If States show disrespect and neglect towards laws, are we proceeding in the right direction in this federal system? Now, States even question the scientific basis of nature conservation. Till date, nature preservation was largely based on aesthetics, and to a less extent on ethical values that resulted in conservation success stories. In future, battling for nature based on these values will be challenged. This highlights a basic lacuna in wildlife science.

On management

Wildlife science rarely addresses questions that are relevant to management or to elected representatives. These are: How to reduce human-wildlife conflict? What is the value of ecosystem services of a wildlife habitat? What is the scientific basis of habitat management that is the pretext of developing fodder and water for wildlife?

Unfortunately, we have no quantitative evidence in the Indian context to answer these questions that are very important for managing wildlife habitats or that have been causes of erosion of public support for wildlife conservation.

Though we boast of high quality wildlife science that has been carried out for decades, we have failed to provide answers to problems that are pertinent to real world conservation. Increasingly, scientists hide behind court orders or disasters such as the recent elephant conflict near Bangalore, that claimed five lives in a short span of three days, to claim that science is being used for management. They fail to actively market their research findings. If wildlife science continues to pursue subjects that is based only on individual’s interests, it will have less and less value for nature preservation. Nor will it be of any use for the betterment of society that is one of the key selling points of nature conservation.
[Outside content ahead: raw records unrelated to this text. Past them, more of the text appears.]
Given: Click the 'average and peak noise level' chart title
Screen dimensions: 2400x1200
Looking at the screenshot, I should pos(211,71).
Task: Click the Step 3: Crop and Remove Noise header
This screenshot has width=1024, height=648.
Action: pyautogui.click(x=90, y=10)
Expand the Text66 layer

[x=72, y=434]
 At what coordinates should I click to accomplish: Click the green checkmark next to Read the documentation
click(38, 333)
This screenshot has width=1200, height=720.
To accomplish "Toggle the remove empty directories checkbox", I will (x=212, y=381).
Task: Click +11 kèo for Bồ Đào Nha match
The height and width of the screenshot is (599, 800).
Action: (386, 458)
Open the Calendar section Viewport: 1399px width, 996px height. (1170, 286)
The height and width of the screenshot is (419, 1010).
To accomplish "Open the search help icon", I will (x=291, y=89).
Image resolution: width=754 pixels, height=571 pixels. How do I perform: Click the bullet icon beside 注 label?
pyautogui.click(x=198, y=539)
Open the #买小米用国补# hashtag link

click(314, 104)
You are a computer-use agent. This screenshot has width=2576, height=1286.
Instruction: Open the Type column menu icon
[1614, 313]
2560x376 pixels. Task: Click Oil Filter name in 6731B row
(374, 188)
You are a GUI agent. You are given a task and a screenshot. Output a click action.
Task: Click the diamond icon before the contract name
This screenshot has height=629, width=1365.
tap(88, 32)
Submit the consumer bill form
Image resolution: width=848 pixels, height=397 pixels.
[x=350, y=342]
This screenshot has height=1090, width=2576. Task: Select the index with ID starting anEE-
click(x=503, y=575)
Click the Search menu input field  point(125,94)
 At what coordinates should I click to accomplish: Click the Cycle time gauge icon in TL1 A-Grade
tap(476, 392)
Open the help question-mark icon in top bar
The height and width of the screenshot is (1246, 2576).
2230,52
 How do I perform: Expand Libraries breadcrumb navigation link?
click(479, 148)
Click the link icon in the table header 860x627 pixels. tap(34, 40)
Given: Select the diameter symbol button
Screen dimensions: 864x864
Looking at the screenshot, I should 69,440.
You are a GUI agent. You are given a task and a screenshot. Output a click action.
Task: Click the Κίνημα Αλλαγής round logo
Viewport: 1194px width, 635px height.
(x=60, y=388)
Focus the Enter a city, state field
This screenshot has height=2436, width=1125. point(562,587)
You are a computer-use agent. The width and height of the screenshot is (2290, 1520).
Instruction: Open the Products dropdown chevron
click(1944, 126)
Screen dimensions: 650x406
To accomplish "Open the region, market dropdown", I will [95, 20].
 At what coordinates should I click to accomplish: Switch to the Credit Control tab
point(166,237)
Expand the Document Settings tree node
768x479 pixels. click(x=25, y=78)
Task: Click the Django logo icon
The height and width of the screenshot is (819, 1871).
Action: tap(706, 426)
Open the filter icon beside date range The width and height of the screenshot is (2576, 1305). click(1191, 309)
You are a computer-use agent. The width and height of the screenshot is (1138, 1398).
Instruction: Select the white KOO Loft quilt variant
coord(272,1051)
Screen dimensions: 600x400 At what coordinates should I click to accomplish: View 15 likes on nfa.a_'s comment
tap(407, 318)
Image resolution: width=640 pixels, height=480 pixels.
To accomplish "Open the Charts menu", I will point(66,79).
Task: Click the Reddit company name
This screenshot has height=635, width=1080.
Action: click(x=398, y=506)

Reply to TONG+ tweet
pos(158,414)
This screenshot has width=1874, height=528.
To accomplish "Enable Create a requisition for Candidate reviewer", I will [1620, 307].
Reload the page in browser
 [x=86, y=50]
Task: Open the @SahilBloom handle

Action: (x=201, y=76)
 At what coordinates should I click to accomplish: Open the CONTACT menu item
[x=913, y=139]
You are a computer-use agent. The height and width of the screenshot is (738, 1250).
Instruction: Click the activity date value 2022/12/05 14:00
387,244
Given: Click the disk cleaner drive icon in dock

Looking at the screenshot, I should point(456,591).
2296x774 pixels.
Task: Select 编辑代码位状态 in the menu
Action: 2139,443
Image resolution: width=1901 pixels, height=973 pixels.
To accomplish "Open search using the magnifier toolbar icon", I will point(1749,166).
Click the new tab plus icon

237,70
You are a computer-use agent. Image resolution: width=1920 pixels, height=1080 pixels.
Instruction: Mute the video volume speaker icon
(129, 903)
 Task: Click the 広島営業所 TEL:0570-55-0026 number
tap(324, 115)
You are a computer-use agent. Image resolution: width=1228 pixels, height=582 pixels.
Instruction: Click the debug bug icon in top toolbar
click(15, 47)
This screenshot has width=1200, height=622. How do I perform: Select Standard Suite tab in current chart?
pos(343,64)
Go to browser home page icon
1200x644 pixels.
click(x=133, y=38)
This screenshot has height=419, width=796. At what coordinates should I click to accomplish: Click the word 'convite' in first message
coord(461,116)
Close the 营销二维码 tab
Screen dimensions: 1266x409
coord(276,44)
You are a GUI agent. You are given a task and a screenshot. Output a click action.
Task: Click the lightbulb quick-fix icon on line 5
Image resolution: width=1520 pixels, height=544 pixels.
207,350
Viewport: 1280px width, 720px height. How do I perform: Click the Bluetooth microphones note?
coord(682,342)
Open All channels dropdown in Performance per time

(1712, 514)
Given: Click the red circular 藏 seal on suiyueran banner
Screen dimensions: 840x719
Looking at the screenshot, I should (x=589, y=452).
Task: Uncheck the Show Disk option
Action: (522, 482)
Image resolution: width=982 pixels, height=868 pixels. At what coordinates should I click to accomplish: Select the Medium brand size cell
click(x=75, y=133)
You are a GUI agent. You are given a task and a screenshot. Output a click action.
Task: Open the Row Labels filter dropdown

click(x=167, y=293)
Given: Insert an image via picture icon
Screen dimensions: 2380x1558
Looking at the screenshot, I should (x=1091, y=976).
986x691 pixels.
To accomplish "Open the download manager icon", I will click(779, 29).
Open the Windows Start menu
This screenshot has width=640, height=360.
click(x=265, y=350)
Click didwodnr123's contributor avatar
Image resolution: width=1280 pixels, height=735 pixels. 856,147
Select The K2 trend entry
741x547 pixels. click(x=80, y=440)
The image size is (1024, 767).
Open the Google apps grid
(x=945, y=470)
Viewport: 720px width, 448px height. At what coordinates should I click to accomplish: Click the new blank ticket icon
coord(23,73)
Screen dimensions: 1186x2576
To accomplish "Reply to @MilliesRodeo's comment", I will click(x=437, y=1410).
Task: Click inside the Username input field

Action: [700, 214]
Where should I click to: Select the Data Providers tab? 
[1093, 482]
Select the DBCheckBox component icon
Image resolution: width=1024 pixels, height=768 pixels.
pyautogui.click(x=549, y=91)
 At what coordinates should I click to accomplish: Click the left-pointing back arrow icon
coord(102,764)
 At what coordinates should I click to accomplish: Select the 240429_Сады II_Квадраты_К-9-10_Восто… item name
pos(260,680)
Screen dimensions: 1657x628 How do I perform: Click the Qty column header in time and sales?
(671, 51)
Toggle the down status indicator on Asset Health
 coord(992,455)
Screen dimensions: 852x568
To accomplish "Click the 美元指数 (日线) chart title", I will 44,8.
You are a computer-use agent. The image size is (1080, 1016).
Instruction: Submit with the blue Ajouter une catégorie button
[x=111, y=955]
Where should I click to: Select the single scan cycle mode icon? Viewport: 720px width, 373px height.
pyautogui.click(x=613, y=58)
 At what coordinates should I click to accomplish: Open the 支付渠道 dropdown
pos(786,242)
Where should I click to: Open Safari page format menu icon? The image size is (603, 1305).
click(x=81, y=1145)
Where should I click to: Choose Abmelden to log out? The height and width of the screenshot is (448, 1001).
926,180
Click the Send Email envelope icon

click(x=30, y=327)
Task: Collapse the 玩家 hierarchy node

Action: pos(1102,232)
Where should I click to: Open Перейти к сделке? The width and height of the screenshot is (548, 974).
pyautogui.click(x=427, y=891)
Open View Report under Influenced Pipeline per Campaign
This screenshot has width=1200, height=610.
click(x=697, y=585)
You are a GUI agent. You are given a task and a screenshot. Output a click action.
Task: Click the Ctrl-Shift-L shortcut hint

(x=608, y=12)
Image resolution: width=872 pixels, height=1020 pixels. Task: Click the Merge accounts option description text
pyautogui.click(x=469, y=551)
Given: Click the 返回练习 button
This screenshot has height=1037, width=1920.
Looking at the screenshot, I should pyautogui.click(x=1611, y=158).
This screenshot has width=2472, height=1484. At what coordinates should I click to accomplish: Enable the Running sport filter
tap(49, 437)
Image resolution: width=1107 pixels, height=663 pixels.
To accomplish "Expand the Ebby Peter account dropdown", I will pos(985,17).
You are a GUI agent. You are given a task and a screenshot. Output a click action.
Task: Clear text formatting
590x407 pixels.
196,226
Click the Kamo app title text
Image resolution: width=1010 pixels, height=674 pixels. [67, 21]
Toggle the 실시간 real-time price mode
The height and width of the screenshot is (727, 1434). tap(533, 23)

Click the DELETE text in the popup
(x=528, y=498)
I can expect an eloquent response to this article about the responsibility of science culminating with publications, but the real world aspects of conservation in a country like India are often beyond the ambit of peer-reviewed science.

If wildlife science continues to show apathy towards real-world conservation problems like the States do towards conservation laws, there could soon be an end to the support of those who have been key to preserve our ecologically important areas. There could be a day when they will learn their lessons through costly mistakes.